Jakarta, VIVA – Kemajuan teknologi kecerdasan buatan (AI) memang menciptakan efisiensi, tetapi juga menimbulkan kekhawatiran besar di kalangan tenaga kerja, khususnya Gen Z. Generasi yang dikenal tech-savvy ini justru menjadi kelompok paling rentan terhadap dampak otomasi, terutama dalam sektor white-collar level pemula.
Menurut laporan dari HRD America, dikutip Kamis, 31 Juli 2025, survei terbaru yang dilakukan oleh Zety terhadap 1.000 Gen Z di Amerika Serikat menunjukkan perubahan besar dalam pola pikir mereka terhadap masa depan pekerjaan. Berikut adalah beberapa temuan penting yang menggambarkan bagaimana AI mendorong Gen Z mengubah arah karier mereka:
Job Fair Nasional 2018
Photo :
- VIVA/Muhamad Solihin
1. 43% Gen Z Sudah Ubah Rencana Karier karena AI
Hampir separuh dari responden mengaku telah mengubah atau menyesuaikan rencana karier mereka karena kekhawatiran terhadap AI. Hal ini menunjukkan bahwa generasi ini cukup sadar dan tanggap terhadap dinamika pasar kerja yang berubah cepat.

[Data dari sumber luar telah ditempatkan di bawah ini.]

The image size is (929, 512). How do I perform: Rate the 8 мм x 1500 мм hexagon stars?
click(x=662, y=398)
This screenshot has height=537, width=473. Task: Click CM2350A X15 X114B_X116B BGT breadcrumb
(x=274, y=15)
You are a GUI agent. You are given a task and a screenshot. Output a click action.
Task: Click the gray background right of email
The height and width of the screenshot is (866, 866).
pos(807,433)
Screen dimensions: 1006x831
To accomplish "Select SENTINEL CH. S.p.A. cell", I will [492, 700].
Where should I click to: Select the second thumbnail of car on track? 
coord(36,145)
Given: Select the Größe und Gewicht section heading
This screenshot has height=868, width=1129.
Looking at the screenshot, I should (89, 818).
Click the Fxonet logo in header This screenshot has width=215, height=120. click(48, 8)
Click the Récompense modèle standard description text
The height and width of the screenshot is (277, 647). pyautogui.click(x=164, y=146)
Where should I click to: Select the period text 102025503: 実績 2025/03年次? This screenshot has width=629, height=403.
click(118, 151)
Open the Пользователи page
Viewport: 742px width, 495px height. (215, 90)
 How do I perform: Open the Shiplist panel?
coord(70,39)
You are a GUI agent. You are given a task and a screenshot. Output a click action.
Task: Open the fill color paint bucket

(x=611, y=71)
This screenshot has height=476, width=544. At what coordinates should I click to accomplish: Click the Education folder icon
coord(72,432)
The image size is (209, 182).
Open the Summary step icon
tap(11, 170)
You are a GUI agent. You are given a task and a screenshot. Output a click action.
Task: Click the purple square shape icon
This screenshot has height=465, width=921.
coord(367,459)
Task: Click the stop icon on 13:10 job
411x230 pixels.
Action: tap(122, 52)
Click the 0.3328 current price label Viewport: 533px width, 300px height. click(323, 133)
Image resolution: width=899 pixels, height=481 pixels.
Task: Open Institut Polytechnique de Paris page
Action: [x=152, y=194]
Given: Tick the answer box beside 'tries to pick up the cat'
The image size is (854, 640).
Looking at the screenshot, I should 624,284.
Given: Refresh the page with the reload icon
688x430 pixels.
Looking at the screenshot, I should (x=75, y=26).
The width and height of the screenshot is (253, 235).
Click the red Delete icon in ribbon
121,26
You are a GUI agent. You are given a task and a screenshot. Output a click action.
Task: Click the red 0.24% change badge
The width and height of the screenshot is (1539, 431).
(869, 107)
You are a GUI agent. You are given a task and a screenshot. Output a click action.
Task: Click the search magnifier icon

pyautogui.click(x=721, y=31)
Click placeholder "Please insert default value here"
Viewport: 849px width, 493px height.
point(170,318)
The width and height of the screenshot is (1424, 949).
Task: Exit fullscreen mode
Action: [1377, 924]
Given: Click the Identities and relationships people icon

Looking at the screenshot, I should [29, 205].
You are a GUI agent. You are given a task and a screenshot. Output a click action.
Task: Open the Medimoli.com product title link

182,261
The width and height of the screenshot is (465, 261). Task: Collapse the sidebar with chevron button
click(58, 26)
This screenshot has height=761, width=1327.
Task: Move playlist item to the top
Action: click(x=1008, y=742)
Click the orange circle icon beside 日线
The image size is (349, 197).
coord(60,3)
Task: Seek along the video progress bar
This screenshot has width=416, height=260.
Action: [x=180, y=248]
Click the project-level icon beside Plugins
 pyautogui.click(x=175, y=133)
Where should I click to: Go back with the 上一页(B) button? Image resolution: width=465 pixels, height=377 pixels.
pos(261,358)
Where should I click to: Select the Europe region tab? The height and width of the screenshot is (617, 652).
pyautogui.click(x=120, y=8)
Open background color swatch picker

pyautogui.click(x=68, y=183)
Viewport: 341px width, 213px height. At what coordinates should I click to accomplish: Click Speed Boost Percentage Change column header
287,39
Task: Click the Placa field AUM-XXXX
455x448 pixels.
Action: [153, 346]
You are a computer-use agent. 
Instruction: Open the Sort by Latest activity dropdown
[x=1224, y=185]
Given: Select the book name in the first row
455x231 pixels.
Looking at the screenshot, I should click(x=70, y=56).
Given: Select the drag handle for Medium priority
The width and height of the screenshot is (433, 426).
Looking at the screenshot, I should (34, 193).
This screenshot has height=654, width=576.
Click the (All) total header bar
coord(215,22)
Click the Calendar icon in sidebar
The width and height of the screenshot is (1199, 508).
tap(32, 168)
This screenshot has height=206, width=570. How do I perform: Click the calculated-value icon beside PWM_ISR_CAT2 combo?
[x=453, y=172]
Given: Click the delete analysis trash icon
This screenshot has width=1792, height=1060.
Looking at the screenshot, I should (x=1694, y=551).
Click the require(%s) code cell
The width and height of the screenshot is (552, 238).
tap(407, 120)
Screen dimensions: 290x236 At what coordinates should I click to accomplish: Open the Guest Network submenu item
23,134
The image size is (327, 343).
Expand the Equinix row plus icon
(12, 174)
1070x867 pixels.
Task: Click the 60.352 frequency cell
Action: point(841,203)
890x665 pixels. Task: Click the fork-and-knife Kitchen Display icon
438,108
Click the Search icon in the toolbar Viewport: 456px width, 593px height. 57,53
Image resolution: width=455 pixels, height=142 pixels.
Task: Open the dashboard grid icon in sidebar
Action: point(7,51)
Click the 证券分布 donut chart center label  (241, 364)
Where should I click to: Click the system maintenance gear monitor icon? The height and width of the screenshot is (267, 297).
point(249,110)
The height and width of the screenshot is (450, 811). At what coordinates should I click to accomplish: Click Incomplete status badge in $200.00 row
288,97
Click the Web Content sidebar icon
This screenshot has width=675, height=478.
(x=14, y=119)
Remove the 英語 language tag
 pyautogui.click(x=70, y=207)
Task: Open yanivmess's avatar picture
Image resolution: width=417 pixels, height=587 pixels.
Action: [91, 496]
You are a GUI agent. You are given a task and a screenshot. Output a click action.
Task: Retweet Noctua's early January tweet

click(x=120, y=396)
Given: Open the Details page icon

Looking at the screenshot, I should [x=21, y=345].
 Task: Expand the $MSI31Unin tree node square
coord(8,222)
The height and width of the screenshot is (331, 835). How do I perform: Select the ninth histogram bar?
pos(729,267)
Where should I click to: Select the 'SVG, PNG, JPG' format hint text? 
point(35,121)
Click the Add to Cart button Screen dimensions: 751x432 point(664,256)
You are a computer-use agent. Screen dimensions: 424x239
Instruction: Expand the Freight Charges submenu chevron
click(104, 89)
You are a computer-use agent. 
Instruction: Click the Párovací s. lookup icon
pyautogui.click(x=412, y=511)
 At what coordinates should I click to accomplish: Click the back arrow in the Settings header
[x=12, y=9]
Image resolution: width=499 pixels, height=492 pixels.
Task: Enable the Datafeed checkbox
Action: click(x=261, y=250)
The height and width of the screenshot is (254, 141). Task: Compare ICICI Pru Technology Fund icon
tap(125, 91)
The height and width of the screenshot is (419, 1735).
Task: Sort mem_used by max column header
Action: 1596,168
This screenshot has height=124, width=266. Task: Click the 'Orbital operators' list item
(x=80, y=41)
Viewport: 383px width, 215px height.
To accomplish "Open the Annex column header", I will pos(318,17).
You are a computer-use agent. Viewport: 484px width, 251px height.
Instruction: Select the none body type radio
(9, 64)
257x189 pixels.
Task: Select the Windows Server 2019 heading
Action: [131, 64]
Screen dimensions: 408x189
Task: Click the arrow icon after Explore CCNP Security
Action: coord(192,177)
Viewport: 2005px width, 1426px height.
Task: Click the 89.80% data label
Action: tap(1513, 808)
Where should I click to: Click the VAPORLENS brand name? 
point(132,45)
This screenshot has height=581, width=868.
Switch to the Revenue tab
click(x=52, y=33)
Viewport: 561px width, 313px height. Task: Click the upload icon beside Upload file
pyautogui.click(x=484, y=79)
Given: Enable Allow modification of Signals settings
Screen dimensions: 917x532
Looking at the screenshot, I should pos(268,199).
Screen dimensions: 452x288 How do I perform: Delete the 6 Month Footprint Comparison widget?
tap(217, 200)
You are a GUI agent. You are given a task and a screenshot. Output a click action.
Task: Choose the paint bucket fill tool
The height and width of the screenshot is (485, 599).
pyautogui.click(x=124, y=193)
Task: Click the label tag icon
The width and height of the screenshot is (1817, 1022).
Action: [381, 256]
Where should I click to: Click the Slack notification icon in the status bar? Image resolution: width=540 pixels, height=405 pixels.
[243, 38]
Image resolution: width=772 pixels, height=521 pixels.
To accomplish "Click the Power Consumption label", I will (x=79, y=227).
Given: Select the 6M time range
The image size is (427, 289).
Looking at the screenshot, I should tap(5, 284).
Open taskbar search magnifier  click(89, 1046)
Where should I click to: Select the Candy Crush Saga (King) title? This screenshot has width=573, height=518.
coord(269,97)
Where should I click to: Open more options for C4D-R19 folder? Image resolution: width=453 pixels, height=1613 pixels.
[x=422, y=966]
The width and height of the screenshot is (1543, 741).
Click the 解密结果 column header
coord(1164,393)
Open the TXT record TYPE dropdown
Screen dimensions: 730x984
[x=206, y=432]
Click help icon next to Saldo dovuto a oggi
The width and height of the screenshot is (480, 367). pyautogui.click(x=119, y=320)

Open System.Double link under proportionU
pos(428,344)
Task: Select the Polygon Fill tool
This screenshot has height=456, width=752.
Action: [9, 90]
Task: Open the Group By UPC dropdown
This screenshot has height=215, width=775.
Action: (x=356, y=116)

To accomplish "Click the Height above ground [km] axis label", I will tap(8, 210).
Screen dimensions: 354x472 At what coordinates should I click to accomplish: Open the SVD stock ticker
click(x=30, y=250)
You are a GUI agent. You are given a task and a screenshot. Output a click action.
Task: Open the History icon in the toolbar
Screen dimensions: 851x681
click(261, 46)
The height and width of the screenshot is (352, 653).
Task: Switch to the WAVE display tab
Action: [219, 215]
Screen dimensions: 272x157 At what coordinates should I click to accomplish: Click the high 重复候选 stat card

2. Muncul Fenomena “AIxiety Pivot”
Jasmine Escalera, pakar karier dari Zety, menyebut fenomena ini sebagai AIxiety Pivot, yakni perubahan arah karier yang dipicu oleh kecemasan terhadap dampak AI. Banyak anak muda kini lebih memilih karier yang dianggap lebih stabil secara jangka panjang.
3. Gen Z Beralih ke Pekerjaan Blue-Collar
Lebih dari 50% responden menyatakan tertarik pada pekerjaan blue-collar atau teknis seperti konstruksi, kelistrikan, dan tukang ledeng. Pekerjaan ini dianggap lebih aman dari gangguan AI, memiliki penghasilan kompetitif, dan lebih cepat dimasuki tanpa harus kuliah.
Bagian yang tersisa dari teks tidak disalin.